Now, the National Labor Relations Board (NLRB) has shed more light on this question by changing the standard they will use to evaluate whether discipline or discharge for such outbursts during protected activity is legal under the National Labor Relations Act (“the Act”).

What Happened

In the case at hand, the employee was a union committeeperson at a General Motors facility in Kansas. He was suspended on three occasions for inappropriate outbursts:

–  The first incident involved a charged discussion with his manager about overtime during which he yelled and told the manager to “shove it up [his] f******’ ass”;

–  The second suspension arose from a meeting with union committee members and managers where the employee used profanity and made racially-charged statements, including calling his manager “Master” and stating that the manager wanted him “to be a good Black man.”; and

–  The third incident, during another meeting with managers and union committee members, involved the employee playing loud music on his phone that contained profanity and racially and sexually offensive lyrics for 10 to 30 minutes.

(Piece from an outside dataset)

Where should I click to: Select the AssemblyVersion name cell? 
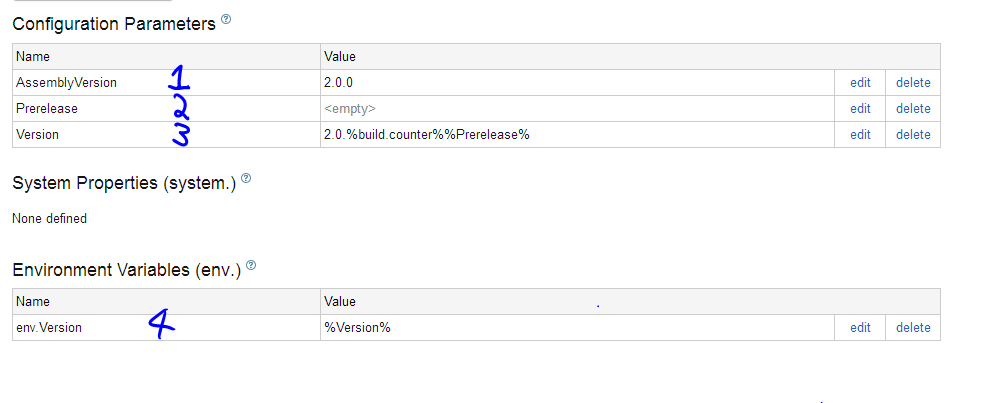166,83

Previously, the NLRB used three separate, context-specific standards to evaluate whether an employer lawfully disciplined an employee based on outbursts that occurred during the course activity protected by the Act. If the outburst occurred in the workplace, the NLRB evaluated the place of the discussion, its subject matter, the nature of the outburst and whether it was provoked by the employer’s unfair labor practice. If the outburst took place in the context of a post on social media, they simply looked at the totality of the circumstances. Finally, if the abusive outburst occurring on a picket line, the NLRB would analyze whether non-strikers would have reasonably been coerced or intimidated by it.

What the NLRB Will Do Now

In this General Motors case, the NLRB decided to scrap the three context-specific standards on the basis that they yielded inconsistent outcomes, failed to take into account employers’ arguments that they would have disciplined the employee regardless of when the activity took place, and potentially ran afoul of antidiscrimination laws. Now, they will apply their familiar burden-shifting analysis (called the “Wright Line test” for the case in which it was established). Under this analysis, the initial burden for establishing that an employer violated the Act for disciplining or terminating an employee for offensive outbursts in the course of protected activity requires three elements:

  1. The employee engaged in activity protected by the Act;
  2. The employer knew of the protected activity; and
  3. There is a causal relationship between the discipline and the protected activity.

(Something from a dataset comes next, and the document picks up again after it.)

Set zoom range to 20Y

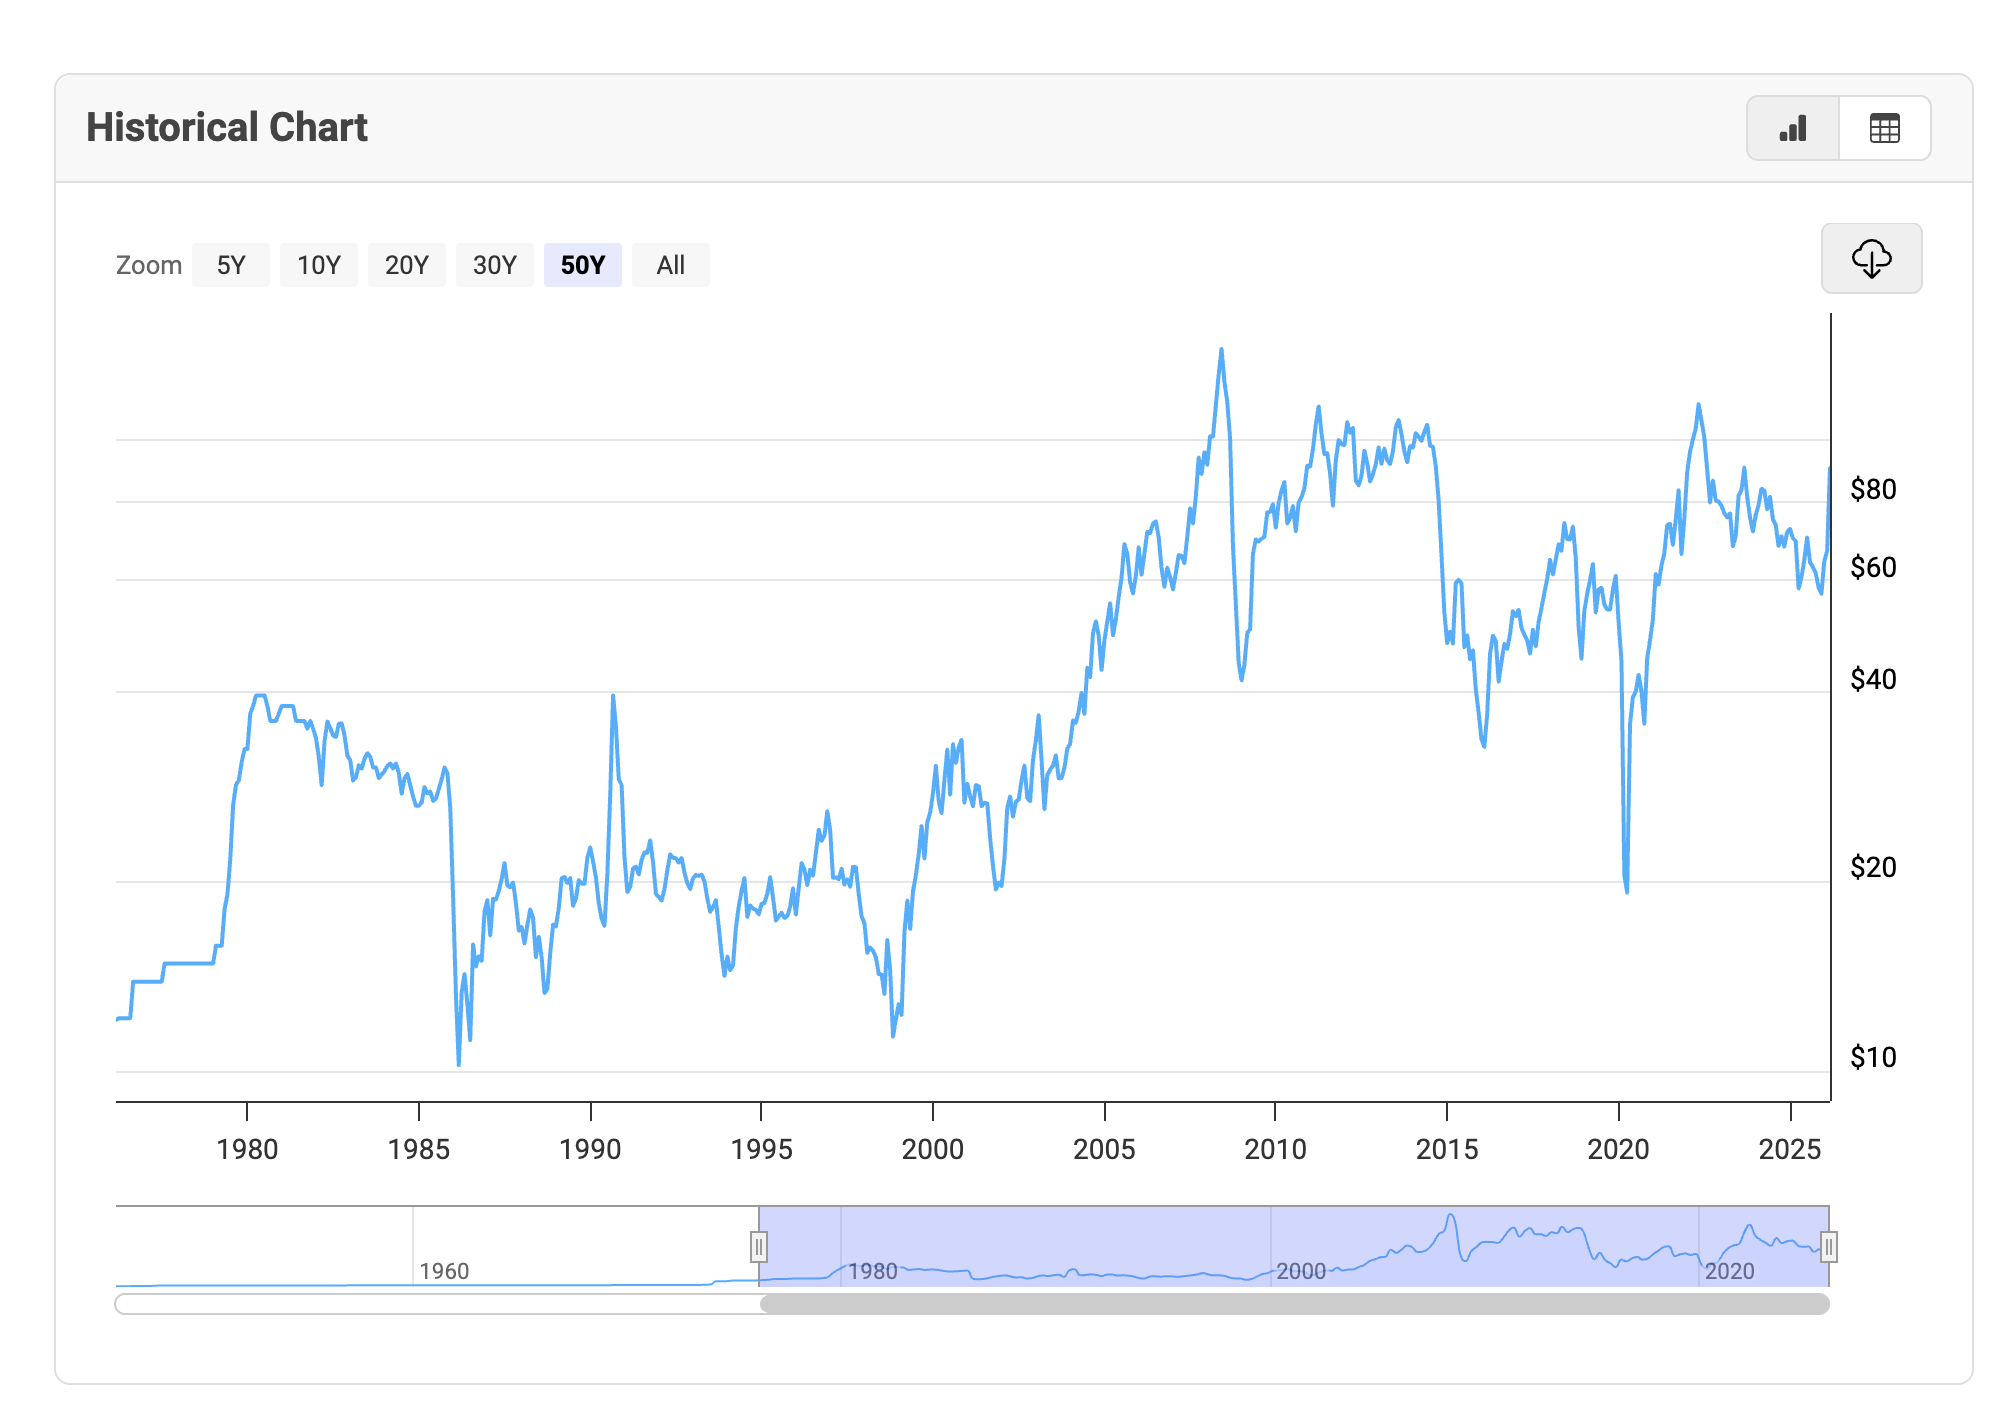point(407,265)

Once this initial showing is made, the burden shifts back to the employer to show that they would have taken the same action in the absence of the employee’s protected activity.

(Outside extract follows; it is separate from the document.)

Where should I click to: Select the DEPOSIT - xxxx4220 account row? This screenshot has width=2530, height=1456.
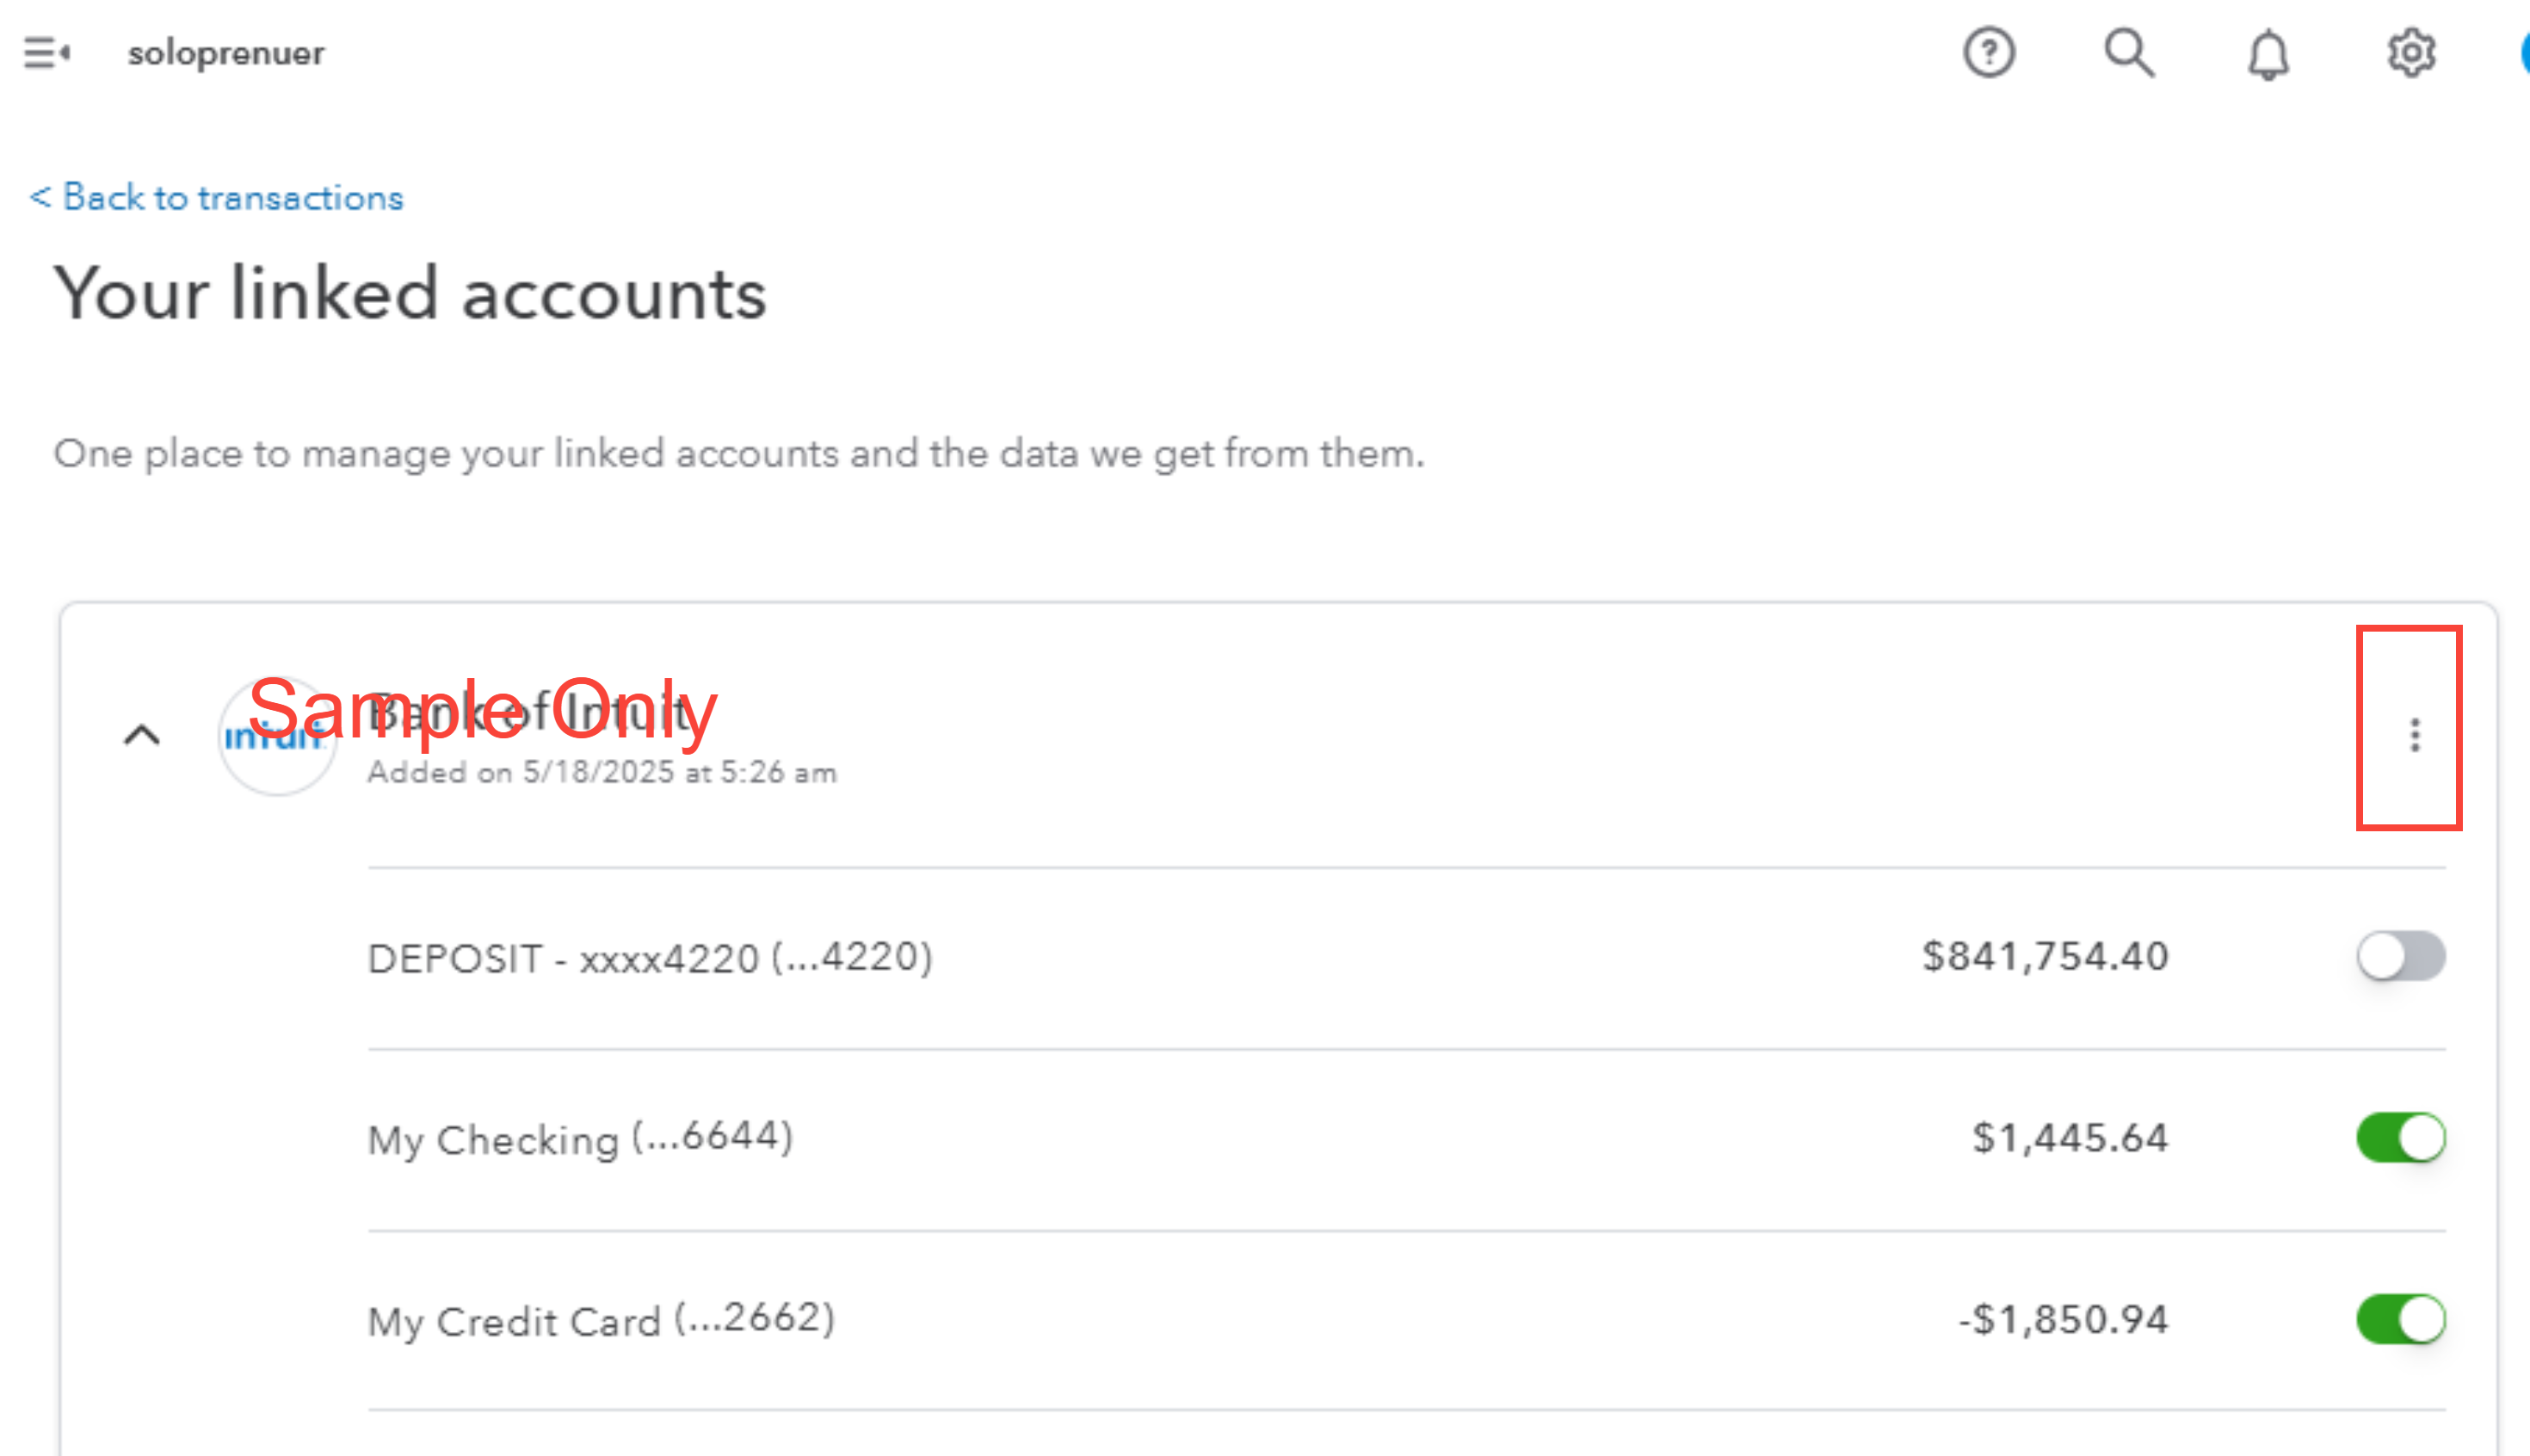[650, 957]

As a result of this decision, the NLRB remanded the case for reevaluation under the Wright Line test.

Bottom Line

This decision should provide employers more confidence to address employees’ abusive, profane, or racist outbursts, even if they occur during the course of otherwise protected activity. However, employers will still need to be deliberate in their analysis of a given situation, since Wright Line is such a fact-specific analysis.